WORK ORDER 1:
In the conversation, what did Biden want to create for farmers during the pandemic?
WORK ORDER 2:
Please say whether each statement agrees with the conversation, answering yes or no and quoting the words that decide it. (a) Calling attention to something is bad for sustaining behavior change. (b) Minal has always come away from affinity groups satisfied. (c) Tina says an organization can get somewhere without its people.

Yeah, well, and I think fiction can be really helpful for showing people like us how to do something without being so on the nose about it. Right. Because part of me is like, I don't, I don't know if we can go and say, like, we're gonna help Asian American and or even Asian American women. Like every time I've joined any sort of affinity group like that, it's like I've always left disappointed. Like it's never good.

Tina

You've done it first. I don't need to do it. I can check that off the list.

Minal

Like, I don't know what it is. And I part of me thinks that part of me is like the Asian umbrella is too big. The like there's not an like enough. Um, like the the differences tend to surface like think quicker. Part of me thinks it's that, but part of me also thinks it's like, and you know, God, I can't believe I'm bringing up my book again. But um I really didn't want this podcast to be about my book. That is not what I was paying me for. But and I talk in the book how according to behavioral science, like novelty or or calling attention to something, right? Like really is really great for catalyzing behavior change, but really terrible for sustaining it. And so if you want to sustain behavior change, you actually kind of have to hide it. You have to kind of bake it into the system. And so sometimes I feel like these programs that are very like, we're gonna identify this group and help this group, like that can be great for like inspiration and getting it going, but it's really bad to keep it going because it's not enough of a unifying factor and it's not baked in enough, right? And so the example, the example I often give, and also like that's not how racism works. Like racism and sexism works by proxy. And so the example I often give is like when Biden was in office and during the pandemic, he wanted to create a relief fund for black farmers and he got taken to court and they're like, no, that's racial discrimination, which is technically true because we now have laws since the civil rights movement that say you can't give preference based on race. However, because of the history of redlining, we know that there are certain zip codes that are more economically depressed that tend to have more black people. And if he had created a program that's like, we're gonna give economic relief to the farmers in zip codes that are the most economically depressed, he would have hit a majority of black farmers. And sure, there would have been some white farmers there, but that is working with how the system is designed and baking it into the system instead of calling attention to a group, right?

Tina

Right, right, yeah.

Minal

And I think of the same thing for like for Asian American leaders, like it can't be our Asian American identity. I don't think that's what it is. You know, I think it's something else in the system of like, were you given leadership development at any point in your career? Do you even know what it is? Do you know what it's about to do?

Tina

Before you even see it as a possibility. Yeah, I understand what you mean because it's that whole thing of like, you know, when I go into an organization, one of my first questions is to just see how HR is done, right? Yeah. People that I mean, the the organization goes nowhere without the people. If the people aren't being meaningfully like given resources, um, whether it's training or just a very clear process for onboarding or offboarding, um, you see it, right? And so, I mean, I I I fully I fully endorse that, that it's like working with the structures you have, changing those structures sometimes. Um, and they will ultimately um help bolster groups that you know we would love to see more of.

EXCERPTED DATA:
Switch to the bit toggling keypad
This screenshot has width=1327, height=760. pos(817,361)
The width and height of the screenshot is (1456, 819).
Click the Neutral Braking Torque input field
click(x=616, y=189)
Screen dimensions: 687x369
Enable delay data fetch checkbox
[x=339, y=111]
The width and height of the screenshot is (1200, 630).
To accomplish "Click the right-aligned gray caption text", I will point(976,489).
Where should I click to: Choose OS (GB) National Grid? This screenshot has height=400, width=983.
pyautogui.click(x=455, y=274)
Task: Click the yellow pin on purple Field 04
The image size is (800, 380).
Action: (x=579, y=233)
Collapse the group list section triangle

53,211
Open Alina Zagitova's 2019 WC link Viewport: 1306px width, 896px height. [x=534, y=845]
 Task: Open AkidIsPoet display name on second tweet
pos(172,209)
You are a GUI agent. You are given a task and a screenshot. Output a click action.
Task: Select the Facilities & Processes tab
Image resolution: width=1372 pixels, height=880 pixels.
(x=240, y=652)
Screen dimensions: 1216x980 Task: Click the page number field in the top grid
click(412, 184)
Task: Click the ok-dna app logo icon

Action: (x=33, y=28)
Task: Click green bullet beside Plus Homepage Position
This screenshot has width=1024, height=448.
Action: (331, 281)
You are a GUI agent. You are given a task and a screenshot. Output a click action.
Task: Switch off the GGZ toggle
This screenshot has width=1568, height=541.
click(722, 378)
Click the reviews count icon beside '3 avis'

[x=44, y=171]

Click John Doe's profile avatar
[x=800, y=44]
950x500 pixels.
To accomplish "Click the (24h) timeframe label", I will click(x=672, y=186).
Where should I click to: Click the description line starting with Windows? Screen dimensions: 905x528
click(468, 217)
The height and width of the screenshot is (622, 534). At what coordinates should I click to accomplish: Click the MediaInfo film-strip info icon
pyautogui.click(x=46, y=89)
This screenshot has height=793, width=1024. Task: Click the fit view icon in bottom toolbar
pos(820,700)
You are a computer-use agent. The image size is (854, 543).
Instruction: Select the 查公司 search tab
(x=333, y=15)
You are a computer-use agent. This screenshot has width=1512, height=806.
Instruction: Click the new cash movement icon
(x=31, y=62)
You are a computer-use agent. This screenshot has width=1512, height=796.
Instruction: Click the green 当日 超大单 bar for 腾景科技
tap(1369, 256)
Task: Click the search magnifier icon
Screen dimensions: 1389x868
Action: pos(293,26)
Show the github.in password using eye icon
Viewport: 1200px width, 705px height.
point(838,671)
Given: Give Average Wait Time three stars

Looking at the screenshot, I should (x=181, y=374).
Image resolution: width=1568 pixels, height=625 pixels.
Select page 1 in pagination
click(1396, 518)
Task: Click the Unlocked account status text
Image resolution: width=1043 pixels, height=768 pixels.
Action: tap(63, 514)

RESPONSE AREA 1:
A relief fund for black farmers.

RESPONSE AREA 2:
(a) Yes: "really terrible for sustaining it."
(b) No: "I've always left disappointed."
(c) No: "the organization goes nowhere without the people."